Tyler Doughtie (23 September 1995 – 7 Maret 2005),berasal dari Nashville, Tennessee. Sejak usia 8, Tyler mulai bergumul dengan kanser otak yang tumbuh agresif di kepalanya.
Semasa sakit Tyler banyak menulis surat kepada Tuhan. Setiap surat dimasukkan ke envelope,ditampal stem, dan tulisan di depan envelope itu = 𝑈𝑛𝑡𝑢𝑘: 𝑇𝑢𝒉𝑎𝑛. 𝐷𝑎𝑟𝑖: 𝑇𝑦𝑙𝑒𝑟.
Ketika menulis surat itu, Tyler seolah-olah sedang mencurahkan isi hati kepada sahabat dekatnya. Yang ia tahu pasti mau membaca dan membalasnya.
Maka, Tyler tidak pernah ragu untuk menceritakan apa saja. Dia menuliskan perasaan, fikiran, kekuatiran, dan harapannya. Dia tidak pernah jemu menuliskannya setiap hari.
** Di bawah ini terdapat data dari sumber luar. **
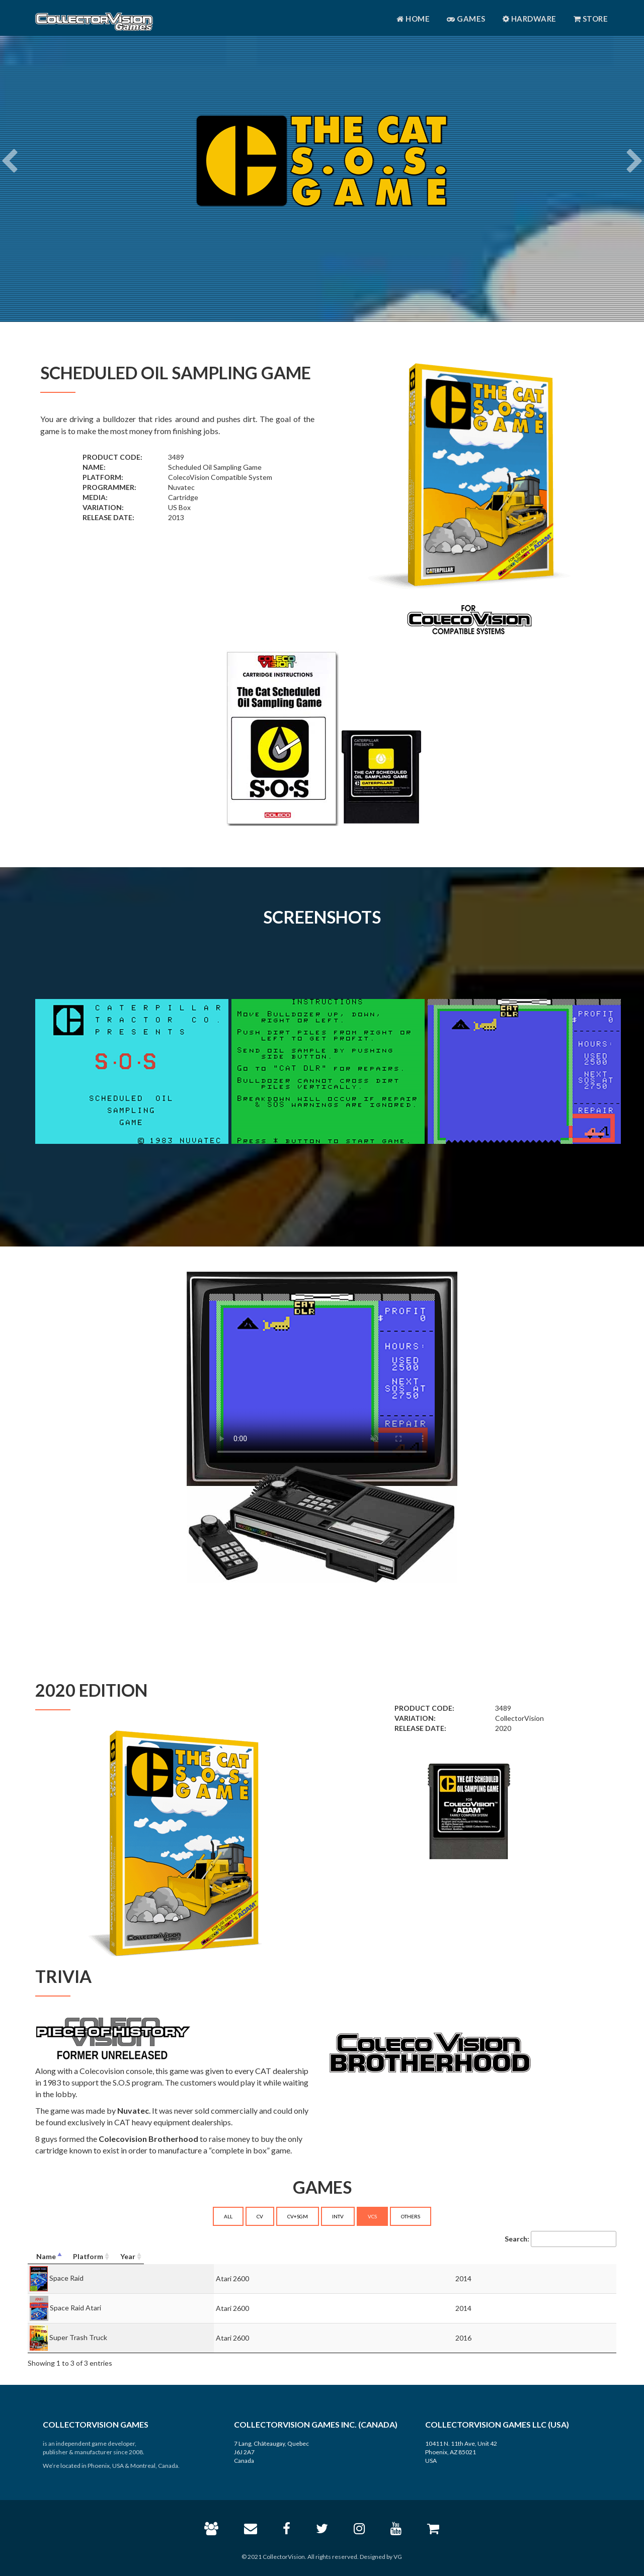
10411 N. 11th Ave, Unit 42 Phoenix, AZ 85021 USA (461, 2452)
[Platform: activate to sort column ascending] (386, 2257)
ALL (228, 2216)
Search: (560, 2239)
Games (466, 18)
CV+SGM (297, 2216)
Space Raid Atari (75, 2307)
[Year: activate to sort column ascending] (550, 2257)
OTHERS (410, 2216)
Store (591, 18)
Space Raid (66, 2277)
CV (260, 2216)
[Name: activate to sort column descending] (158, 2257)
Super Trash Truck (78, 2337)
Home (413, 18)
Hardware (529, 18)
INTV (338, 2216)
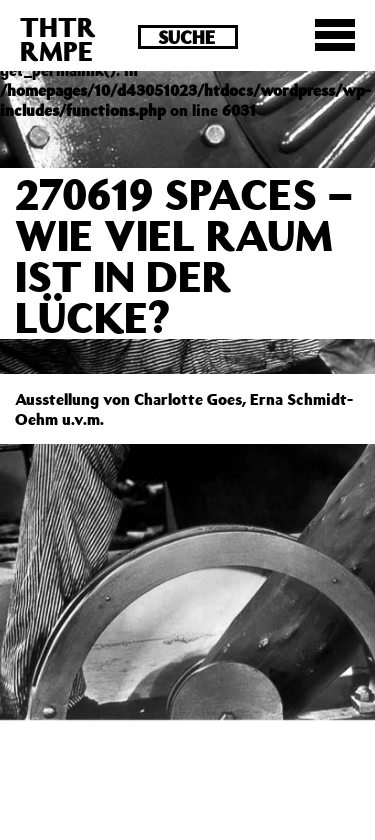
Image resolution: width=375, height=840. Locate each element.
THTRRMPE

Dan, semakin banyak Tyler menulis surat, dia semakin mengenal dan akrab dengan Tuhan.
Apabila banyak orang mendapati bahwa surat-surat Tyler kepada Tuhan itu adalah doa-doanya, mereka kemudiannya meniru perbuatan itu dan menjadikan Tuhan sebagai sahabat yang selalu mendengar doa.
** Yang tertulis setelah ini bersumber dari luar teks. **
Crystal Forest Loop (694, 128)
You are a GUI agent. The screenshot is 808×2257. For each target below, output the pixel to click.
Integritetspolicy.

Doa bukanlah rangkaian kalimat indah. Bukan juga permohonan rasmi yang formal dan kaku. Doa tidak sulit dilakukan. Sebab, doa adalah hubungan, komunikasi yang dekat dengan Tuhan kita.
Doa adalah curahan hati yang jujur. Tidak perlu berbunga-bunga. Dia yang Mahatahu sangat mengerti segala keperluan kita.
Tuliskan surat kepadaNya setiap hari agar kita semakin mengenal dan dekat dengan Tuhan yang menjadi sahabat kita di setiap musim kehidupan.